For the Ernabella trip story, mark each statement yes or no for whether it agrees with the text, and quote the exact words that decide it: (a) The narrator was allowed to join the T-Team after turning 14. (b) Dad received a reply from the council of elders granting permission to enter the land. (c) Dad's older brother once taught at Ernabella.

● **TEXT PROVIDED**
◇ ◇ ◇ ◇

T-Team Series—Approaching Ernabella

Broken Cars, Broken Trailer

T-Team with Mr. B (6)

[The last few months I have revisited The T-Team with Mr. B: Central Australian Safari 1977 which is a prequel to Trekking With the T-Team: Central Australian Safari 1981. In preparation for its release later this year, I will be sharing posts of this adventure.

Here’s how it all began…]

 1977, August, mid-winter and I was excited. Dad had never taken me camping. Then, when I turned 14, he decided to take the risk and allowed me to join the T-Team on a Central Australian safari. Dad’s friend Mr. Banks and his son, Matt (not their real names), joined Dad, my brother (Rick) and me on this journey of adventure. I had gathered from Dad’s reluctance to invite me on previous adventures out bush, that he had some reservations how I would cope…

In this episode, Dad shares his childhood adventures in the Musgrave Ranges and the trailer, tired of desert travel, has a tantrum …]

Dad pointed at the expanse of red sand dotted with spinifex. ‘This land belongs to the Pitjantjatjara people.’

I sat in the front seat while he negotiated the corrugations, bumps and lumps of the poor excuse for a graded road. Abandoned cars, just shells really, languished in the scrub each side of the road.

*[Photo 1: Abandoned Car local to area, Marla © L.M. Kling 2013]

‘They—’ Dad waved at the wrecks that were planted in crimson fields of wild hops. I knew he meant the owners of this land. ‘—run their cars to the ground. Anyway, normally you need a special permit to go onto their land.’

‘Then how did you get to go here?’ I asked.

Dad chuckled. ‘Well, I wrote a letter to their council of elders asking permission. I put at the end that if I didn’t hear from them, that meant they gave their approval. I didn’t hear from them.’

‘Fair enough.’

‘I have friends at Ernabella as well,’ Dad adjusted his grip on the steering wheel. ‘I used to come up to Ernabella when my older brother was teaching there. When I was ‘round your age.’

Dad went onto explain how he made good friends with the Pitjantjatjara lads about the same age as him and how they explored the Musgrave Ranges. ‘I even learnt the language,’ he boasted.

◇ ◇ ◇ ◇

● **DATASET EXCERPT**

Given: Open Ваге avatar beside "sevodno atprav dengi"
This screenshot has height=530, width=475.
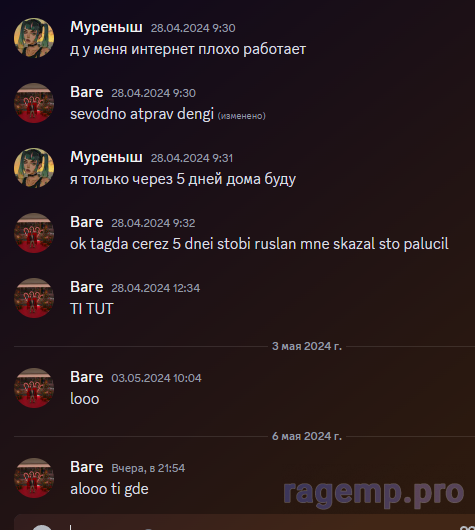Looking at the screenshot, I should pos(34,103).
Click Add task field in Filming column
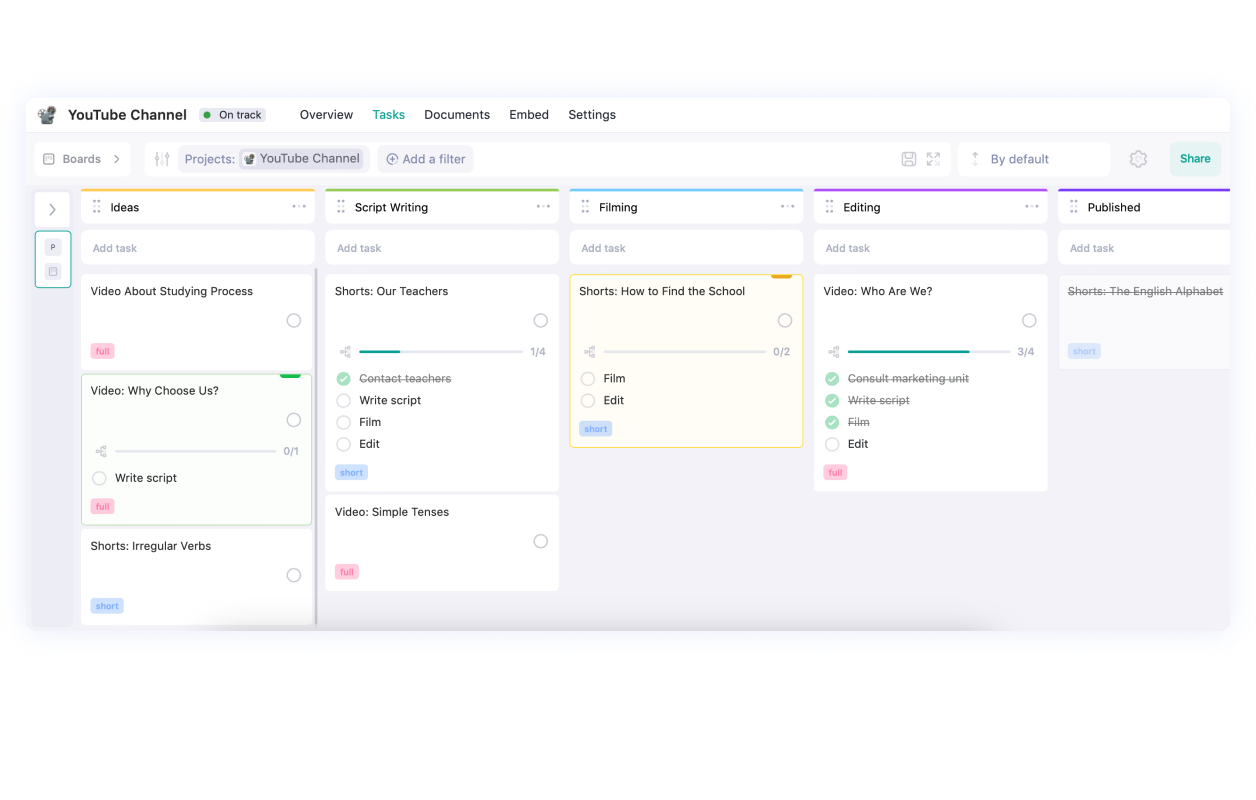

◇ ◇ ◇ ◇

● **THE RESULT**
(a) Yes: "when I turned 14, he decided to take the risk and allowed me to join the T-Team on a Central Australian safari."
(b) No: "I didn’t hear from them."
(c) Yes: "I used to come up to Ernabella when my older brother was teaching there."